[Opening MATERIAL SHOWN section]

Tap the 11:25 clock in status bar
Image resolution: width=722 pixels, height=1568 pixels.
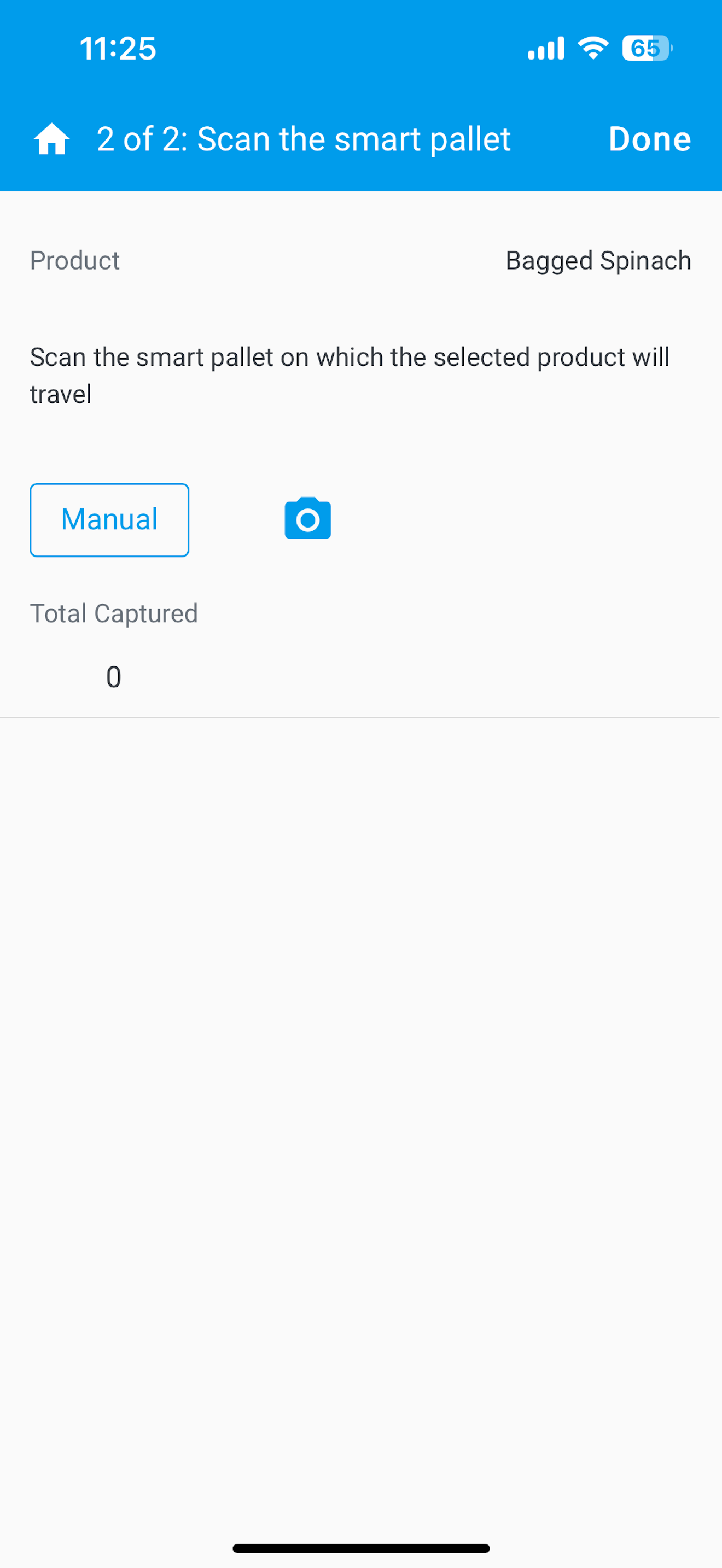[x=118, y=48]
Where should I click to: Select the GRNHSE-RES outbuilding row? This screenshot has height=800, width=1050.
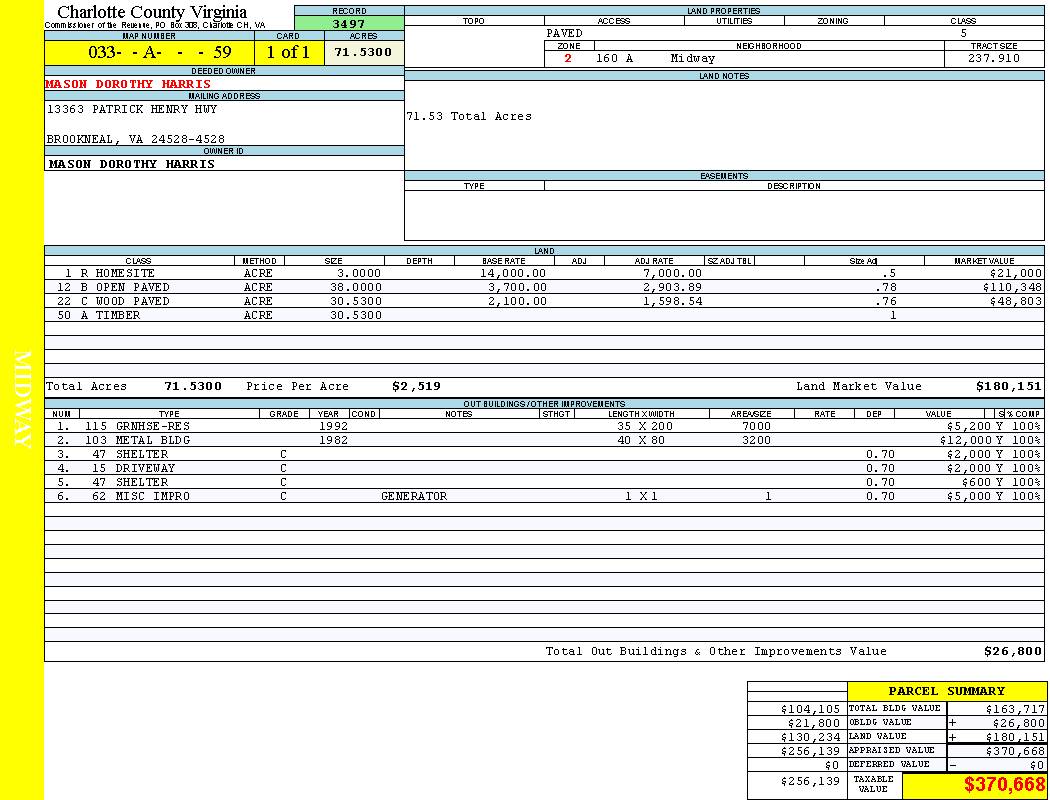click(152, 426)
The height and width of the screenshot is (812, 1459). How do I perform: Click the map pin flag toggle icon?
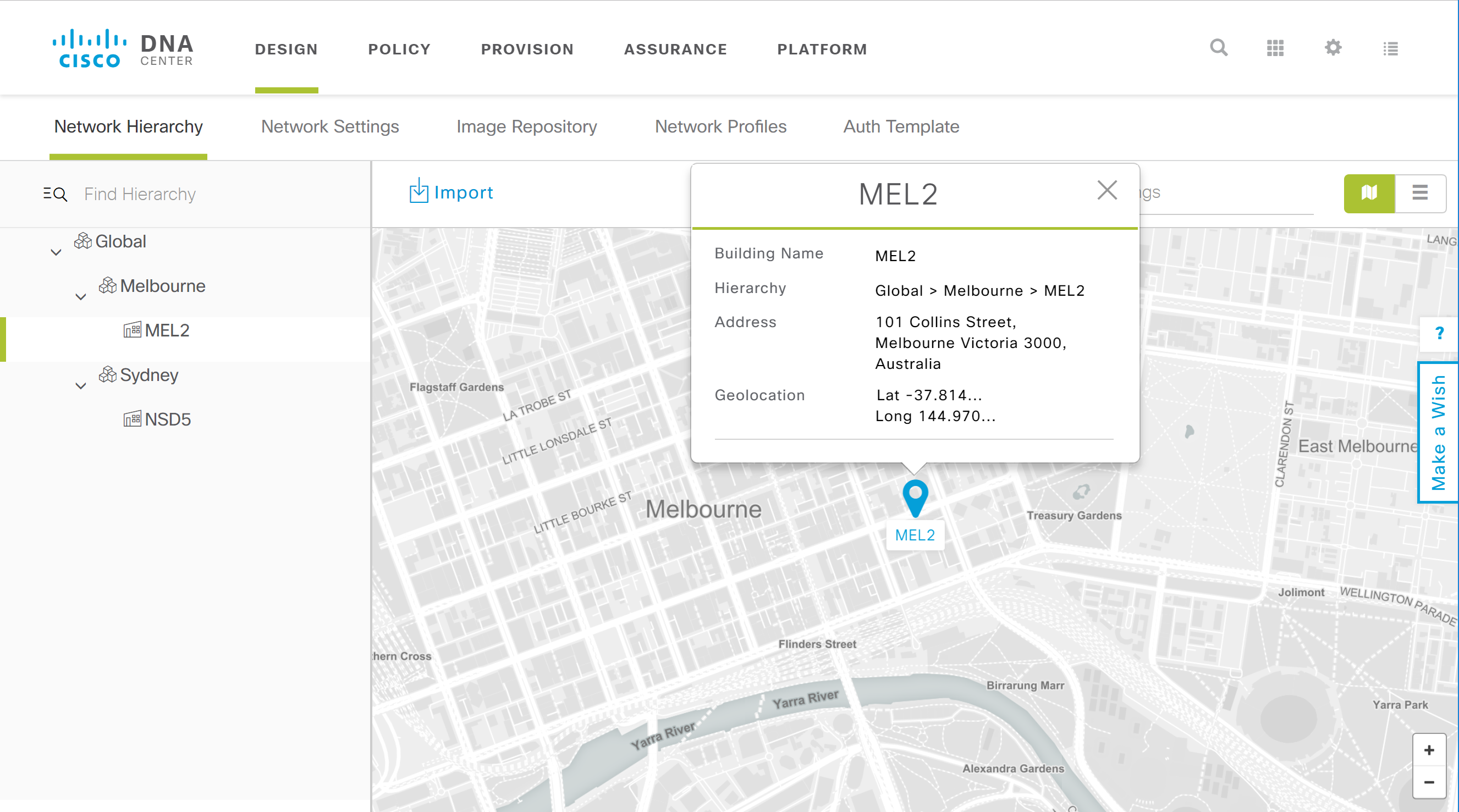1368,193
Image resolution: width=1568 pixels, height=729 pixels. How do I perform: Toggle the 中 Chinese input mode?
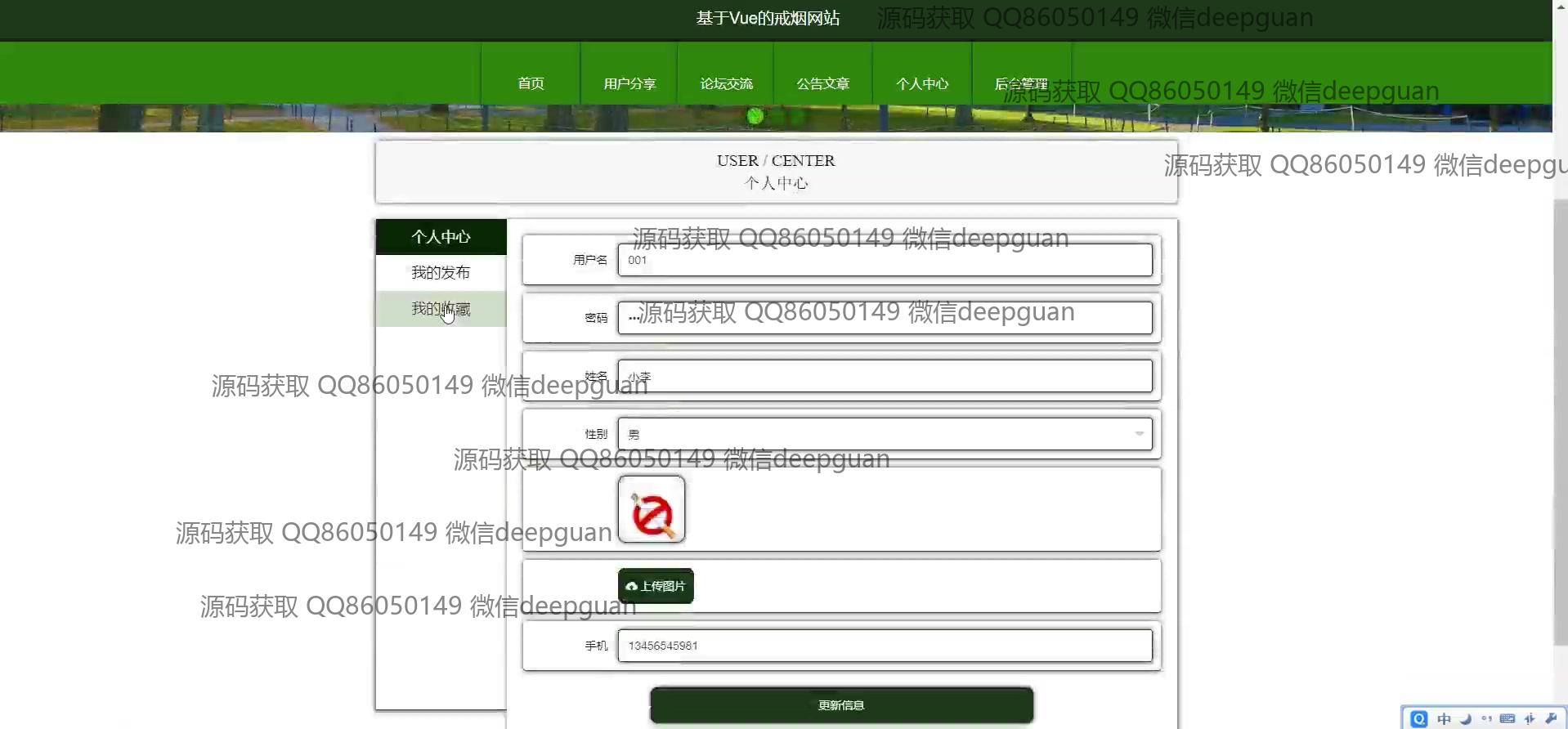click(1444, 718)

[Closing MATERIAL SHOWN section]

# [EXERCISE PROMPT]
Find the line that contains "Where should I" and repeat it, along with every line after it to the end of the data, exactly; drop the pictures.

# [ANSWER]
Where should I click to: Select the GRNHSE-RES outbuilding row? This screenshot has height=800, width=1050.
click(152, 426)
The height and width of the screenshot is (812, 1459). How do I perform: Click the map pin flag toggle icon?
1368,193
Image resolution: width=1568 pixels, height=729 pixels. How do I perform: Toggle the 中 Chinese input mode?
click(1444, 718)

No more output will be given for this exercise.